Currently the home houses 40 people and with the addition of women, there are also children that end up residing there from time to time. The WFC only employs one full time employee to oversee everything that goes on and take care of the needs of all that reside in there. There is also a part time bookkeeper as well as a couple of part time cooks. All others who work there and help out are strictly volunteers. It was also pointed out that WFC is not AA, although it does provide a space for AA meetings. What WFC is, is a service organization for recovery and an independent 501-c-3. It is basically in the same line as a hospital ward for recovery. Unfortunately, WFC seems to be one of the best kept secrets in Wichita outside of those who are well acquainted with alcoholism and recovery.

The need at WFC is great and I am both happy and proud to say that I will be helping with the fundraiser to help support this home. However the date of the fundraiser is looking to be 2015 and that does not help WFC right now. While there I could see obvious financial need such as the structure of the building itself and I can only assume that heating such a house in the winter is not cheap. There is also a need for bedding, linens, toiletries and clothes and shoes of all sizes. A few children’s and baby things seem to be becoming a necessity too. Most of these people come to WFC with little more than the clothes on their back and WFC tries to give them everything they need to help them from food, to a warm bed and clothes so that they can work and become an integral part of society again.

One need stipulated which really touched me, was the need for a shed that can be locked. This would house bicycles as this is the main form of transportation for the members. Sadly, those that have bikes get them stolen on a regular basis which limits their ability to get and hold a job. Imagine stealing from those who have nothing!

Okay….here is the ask. If you have extra clothes…all sizes and all kinds (gently used and decent enough to wear to a job or job interview), shoes of all sizes, a few kids clothes/shoes, diaper bags, diapers, wipes, toiletries (shaving cream, razors, shampoo, toothbrushes, toothpaste, etc), sheets (single bed size), towels and wash cloths….they are needed at WFC. If you would be interested in donating, then either call the WFC at 316-265-9348 or contact me and I will get your stuff to them. If you have a shed you are looking to get rid of or you would like a volunteer job of building one….again contact us. Finally, cash donations are always welcome too and the money will go towards maintenance and up keep of the house along with taking care of the needs of those who live there.

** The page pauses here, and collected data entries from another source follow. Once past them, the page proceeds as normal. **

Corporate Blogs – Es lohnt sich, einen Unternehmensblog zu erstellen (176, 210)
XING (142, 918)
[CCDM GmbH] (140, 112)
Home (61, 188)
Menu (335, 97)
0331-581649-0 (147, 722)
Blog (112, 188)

This will not be my last time talking about WFC and I know that if Tim were still here he would be a huge supporter. So please, if you are looking for a way to volunteer, donate or simply pay it forward, consider the WFC and donate to the future of others. 


Wendy S. said...

Thank you for posting this, Lisa - it is awesome. I know about the 101 Club, but have never heard of the WFC residence! And I have been active in AA and have almost 8 years sobriety so I don't know where my head is lol. I am grateful for the words you said about those in recovery and those still suffering.

J from OKC said...

I have to say that you still manage to surprise me with your blogs. I had no idea that you were this closely touched by alcoholism. I lost my dad to this disease physically 3 years ago and emotionally several decades ago. My dad just never had another sober in him. Your husband was lucky that he did.
Thank you so much for sharing this and still caring about this battle that people like my dad and your husband face daily.
This WFC doesn't know it yet but they are damn lucky to have you in their corner.